Elephants are herbivorous and will eat leaves, twigs, fruit, bark and roots. Elephants, are born with sterile intestines, and require bacteria obtained from their mothers feces to digest vegetation. African elephants are mostly browsers while Asian elephants are mainly grazers. They can consume as much as 150 kg (330 lb) of food and 40 L (11 US gal) of water in a day. Elephants tend to stay near water sources. Major feeding bouts take place in the morning, afternoon and night. At midday, elephants rest under trees and may doze off while standing. Sleeping occurs at night while the animal is lying down. Elephants average 3–4 hours of sleep per day. Both males and family groups typically move 10–20 km (6–12 mi) a day, but distances as far as 90–180 km (56–112 mi) have been recorded in the Etosha region of Namibia. They go on seasonal migrations in search of food, water and mates. At Chobe National Park, Botswana, elephant herds travel 325 km (202 mi) to visit the river when the local waterholes dry up.
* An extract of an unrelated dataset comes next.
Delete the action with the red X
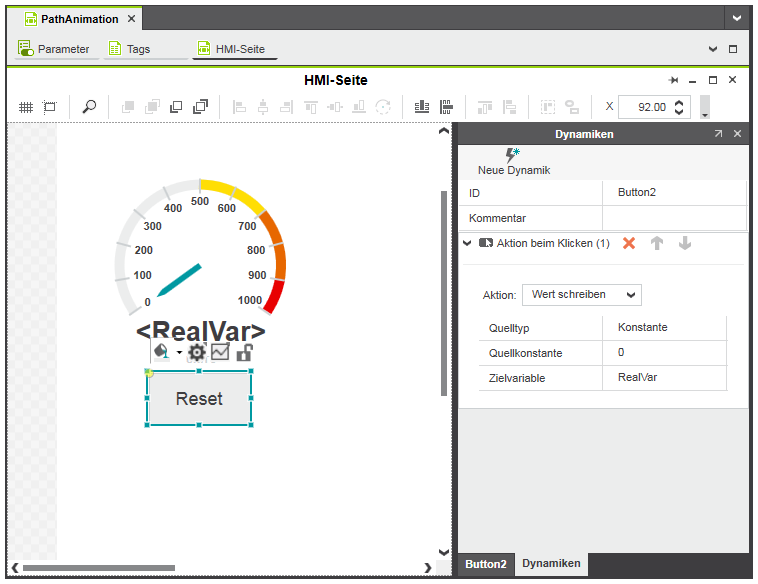Viewport: 758px width, 584px height. tap(629, 243)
Elephants are the largest living terrestrial animals. African elephants stand 3–4 m (10–13 ft) and weigh 4,000–7,000 kg (8,800–15,000 lb) while Asian elephants stand 2–3.5 m (7–11 ft) and weigh 3,000–5,000 kg (6,600–11,000 lb). In both cases, males are larger than females. Among African elephants, the forest form is smaller than the savannah form. To support the animal's weight, an elephant's limbs are positioned more vertically under the body than in most other mammals. Elephants can move both forwards and backwards, but cannot trot, jump, or gallop. Fast-moving elephants appear to 'run' with their front legs, but 'walk' with their hind legs and can reach a top speed of 18 km/h (11 mph). Elephants are capable swimmers. They have been recorded swimming for up to six hours without touching the bottom, and have travelled as far as 48 km (30 mi) at a stretch and at speeds of up to 2.1 km/h (1 mph).
Elephants are dichromats (a deficiency of color vision), and they can see well in dim light but not in bright light. The body temperature averages 35.9°C (97°F), similar to a human. Like a camel, an elephant can raise or lower its temperature a few degrees from the average in response to extreme environmental conditions.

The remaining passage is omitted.